Lung and brain fungal burden test: The process of mouse infection was the same as survival test, five mice in each testing group. After 14 days of infection, the mice were killed, the lung and brain tissues were dissected and placed in a 15 ml centrifuge tube containing 4 ml PBS, the tissues were broken up with a homogenizer. The tissue suspension was serially diluted (ten times) , 100 ml of tissue suspension were plated onto YPD agar medium, incubated at 30℃ and counted after two days.

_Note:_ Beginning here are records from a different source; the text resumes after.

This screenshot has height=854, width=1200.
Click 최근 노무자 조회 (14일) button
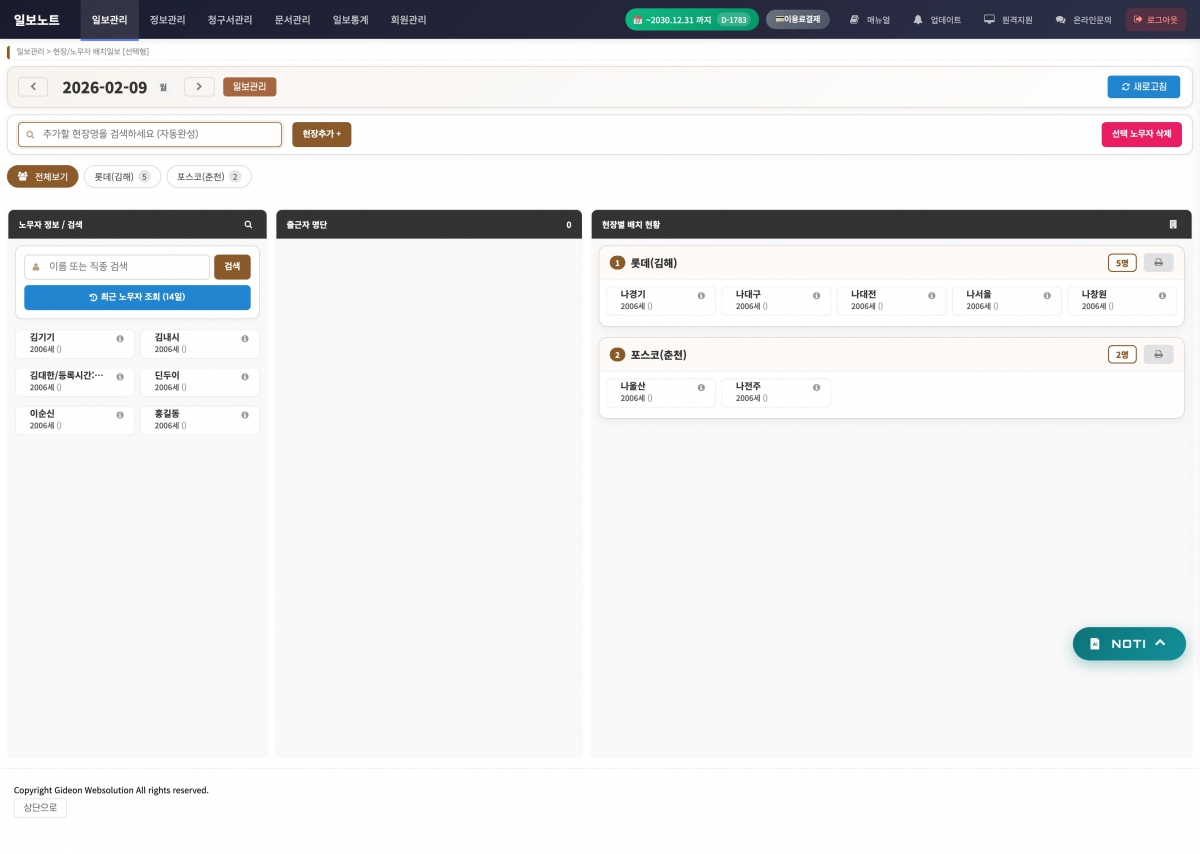(x=137, y=297)
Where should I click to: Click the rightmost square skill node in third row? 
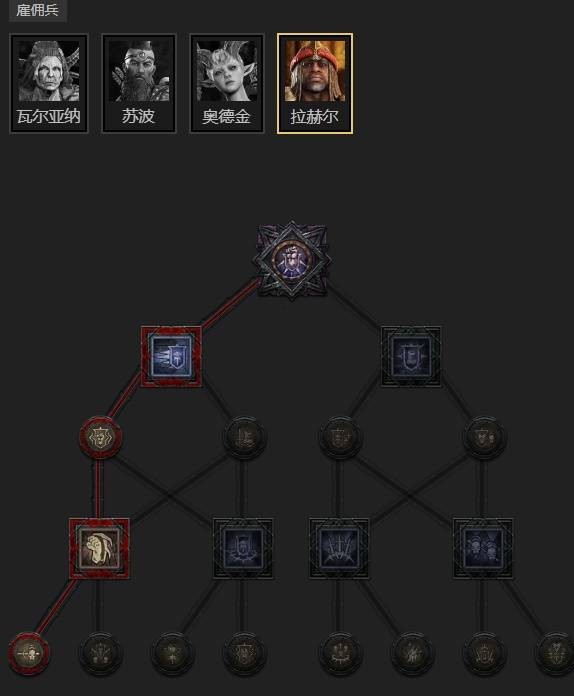(x=483, y=549)
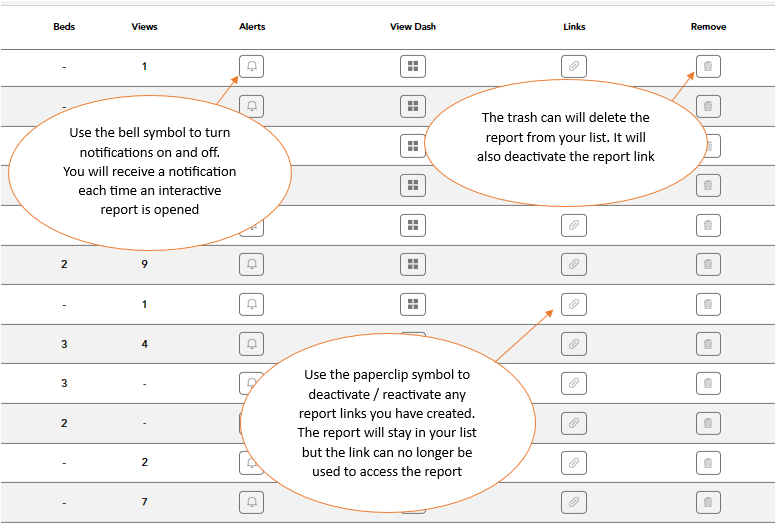This screenshot has height=523, width=775.
Task: Click trash icon in row with 3 beds, no views
Action: click(708, 383)
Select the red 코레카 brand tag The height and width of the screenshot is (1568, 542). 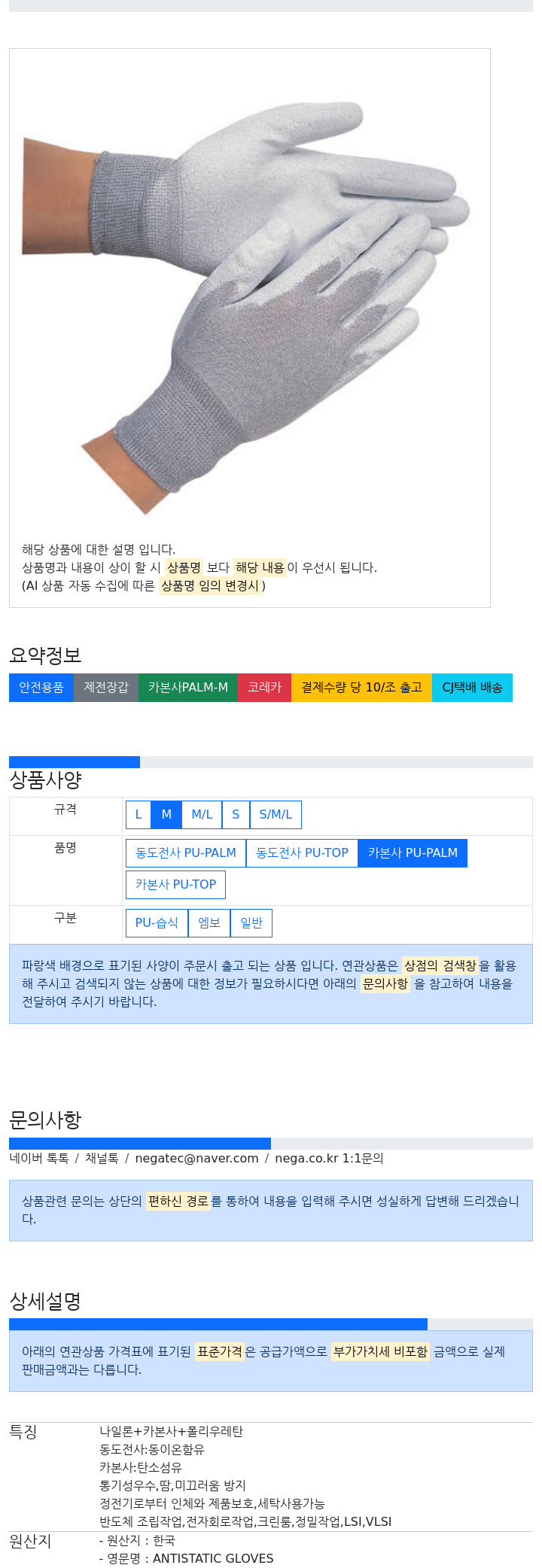tap(264, 688)
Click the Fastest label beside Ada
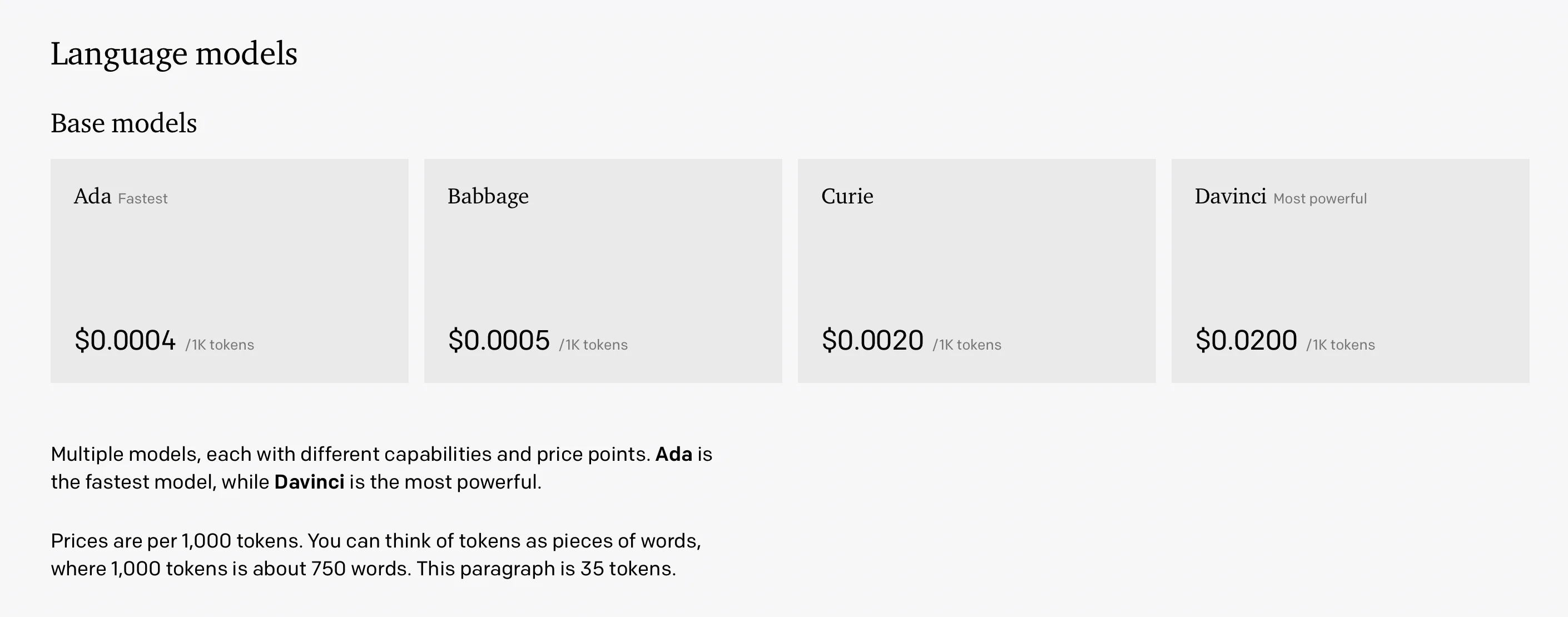 143,199
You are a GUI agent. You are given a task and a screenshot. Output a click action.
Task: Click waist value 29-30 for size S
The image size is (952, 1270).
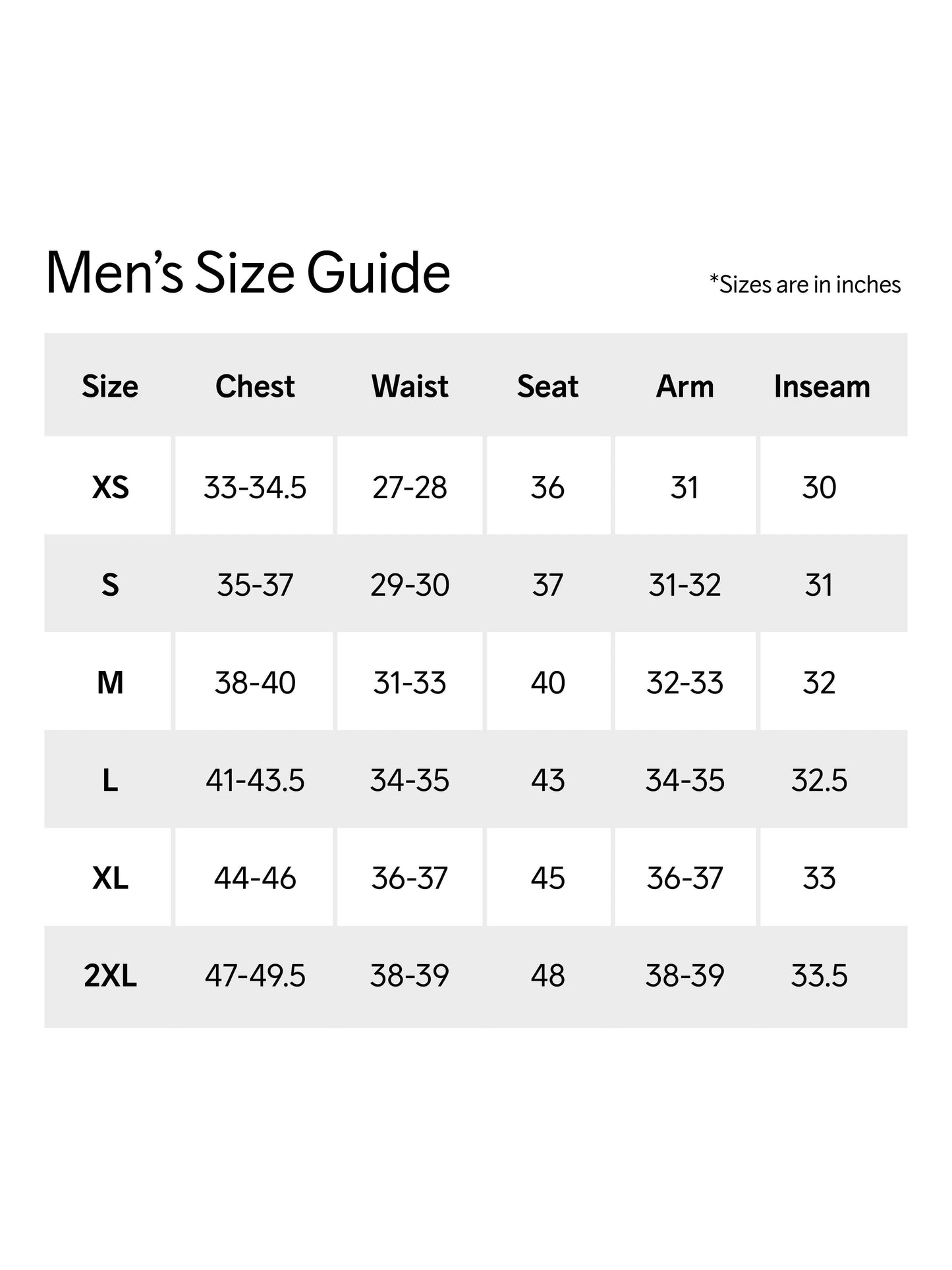pyautogui.click(x=410, y=585)
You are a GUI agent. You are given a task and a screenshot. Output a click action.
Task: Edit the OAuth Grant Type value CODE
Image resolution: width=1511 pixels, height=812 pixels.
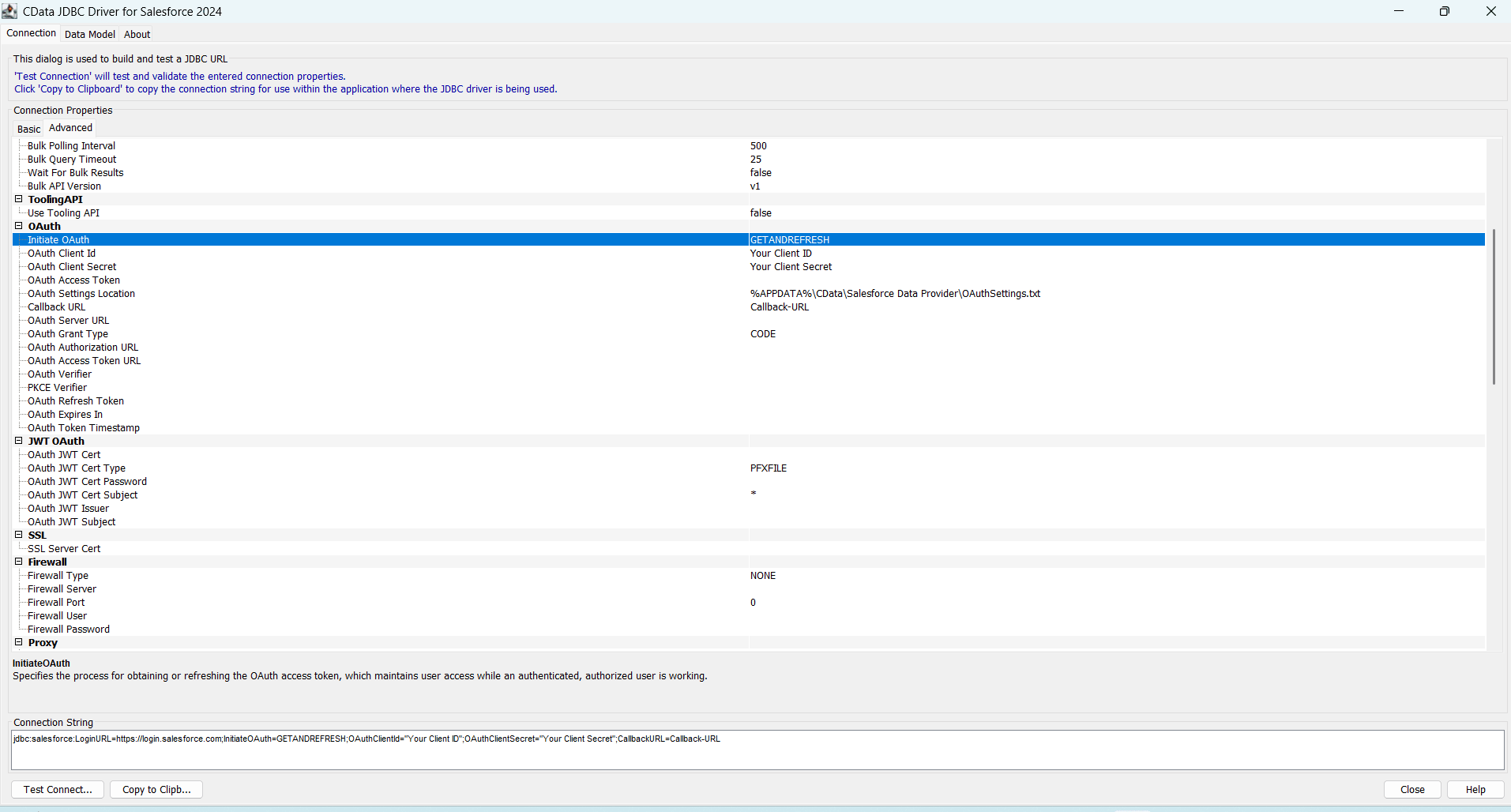pos(763,334)
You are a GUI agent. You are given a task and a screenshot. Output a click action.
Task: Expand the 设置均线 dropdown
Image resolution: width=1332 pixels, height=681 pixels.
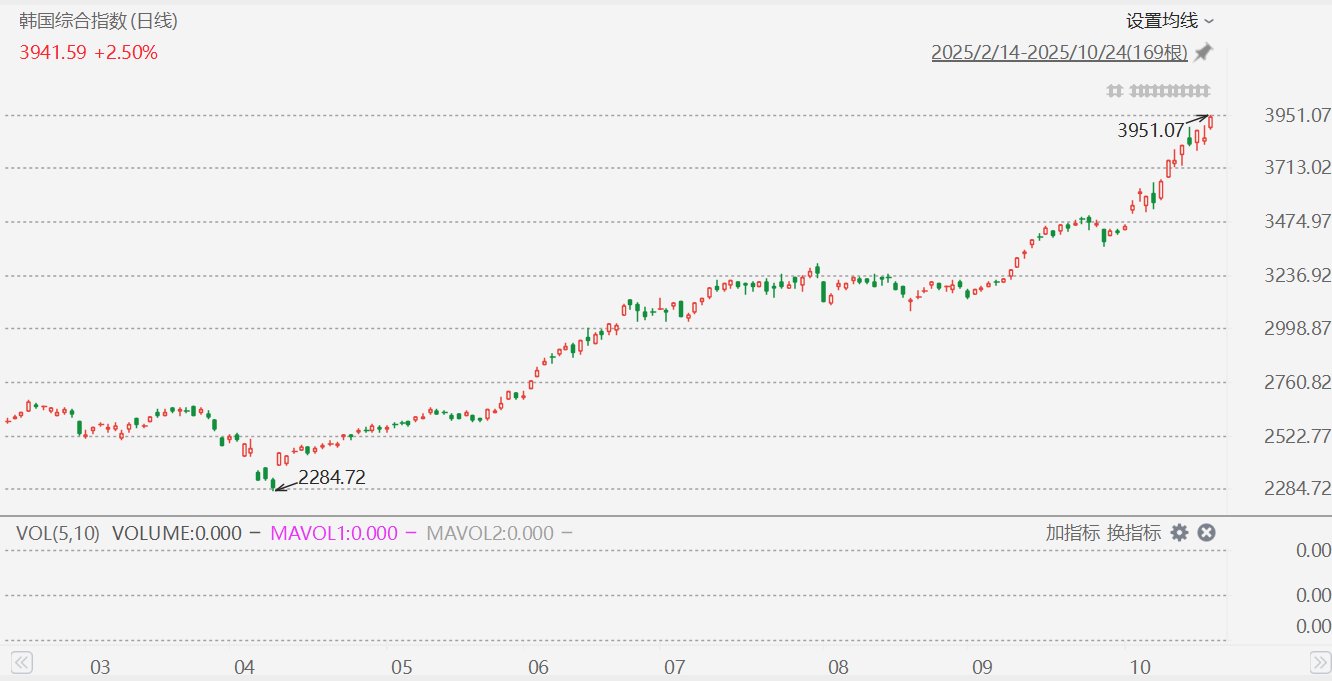click(x=1161, y=21)
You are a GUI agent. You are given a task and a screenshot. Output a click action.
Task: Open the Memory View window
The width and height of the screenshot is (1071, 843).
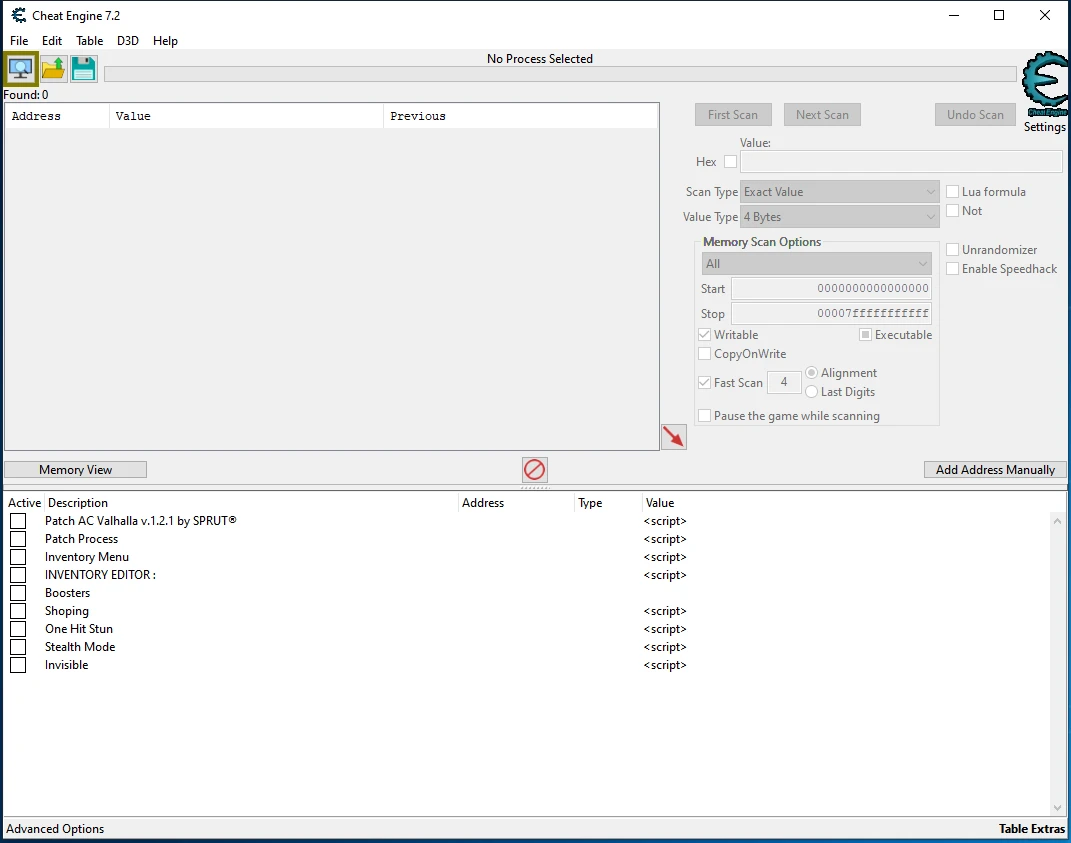[75, 469]
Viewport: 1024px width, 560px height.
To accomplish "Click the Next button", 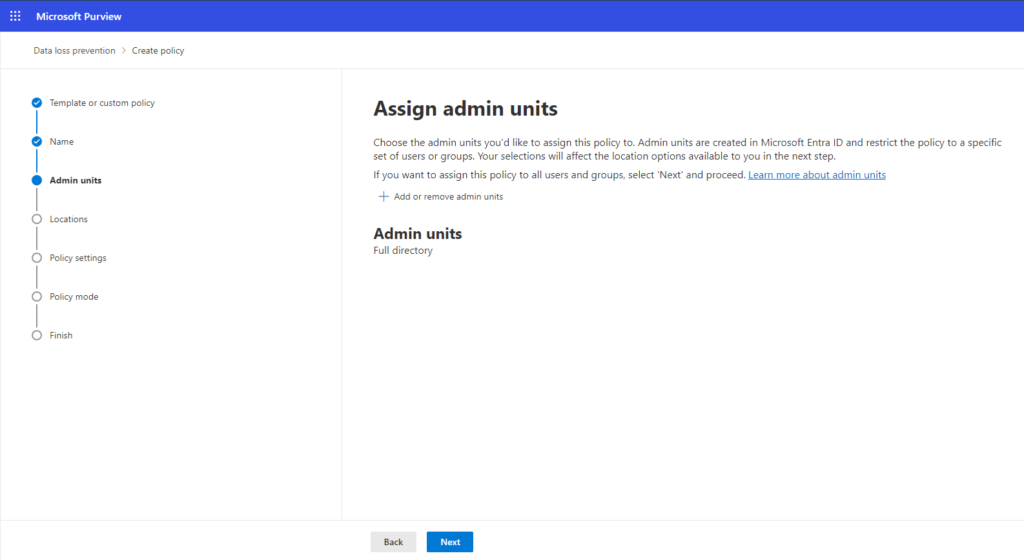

Hematoxylin and eosin (H&E) staining of lung tissues: H&E staining was performed as previously described.27 Briefly, the entire lung of Cryptococcus infected mice was dissected, fixed with 4% PFA and embedded with paraffin. Maximum cross section was selected and stained. The entire sections were scanned for analysis by Pannoramic midi: 3D/histech. CaseViewer, version 2.4, was utilized to visualize the stained section.
Assembly and annotation of C gattii genomes
Initial assemblies of four isolates with Nanopore sequencing reads were generated by Canu, version 2.0, with parameter genome size = 18,000,000.28 Illumina reads were aligned to genome drafts by bwa-mem217, which was used to polish for two rounds with Pilon, version 1.23.29 Assembly contigs were discarded if they represented the mitochondrial genome, the rest of fully assembled contigs were aligned against WM276 with NUCmer, version 3.1,30 to evaluate whether a chromosome-level assembly was obtained correctly and examine potential recombination events. QUAST, version 5.0.2, was also used to evaluate the assembly quality.31 After we identified soft-masked repeat regions by RepeatMasker, version 4.0.9.32 BRAKER2, version 2.1.4, was performed to predict genes in C gattii.33 RNA-seq reads were aligned with STAR, version 2.5.3a,34 which was incorporated to improve gene callings. tRNA and rRNA was separately predicted by tRNAscan-SE, version 2.0.535 and rRNAmmer, version 1.2.36 Eggnog-mapper version2 was then used to predict gene functions,37 which were filtered if over 30% coding sequences overlapped with noncoding regions.
Statistical analysis
We applied Kruskal-Wallis with Dunn’s post-hoc test when comparing in vitro experiments and time from onset of symptoms to final diagnosis of VGIa, VGIb, and VGII. We used one-way ANOVA test and a Tukey’s honestly significant difference (Tukey’s HSD) post-hoc test in organ fungal burden test between three groups. In addition, Wilcoxon rank sum test was used to compare behaviors between two groups. All statistical analyses were done with R, version 3.6.3.
Role of the funding source
The funder of the study had no role in study design, data collection, data analysis, data interpretation, or writing of the report. The corresponding authors had full access to all the data in the study and had final responsibility for the decision to submit for publication.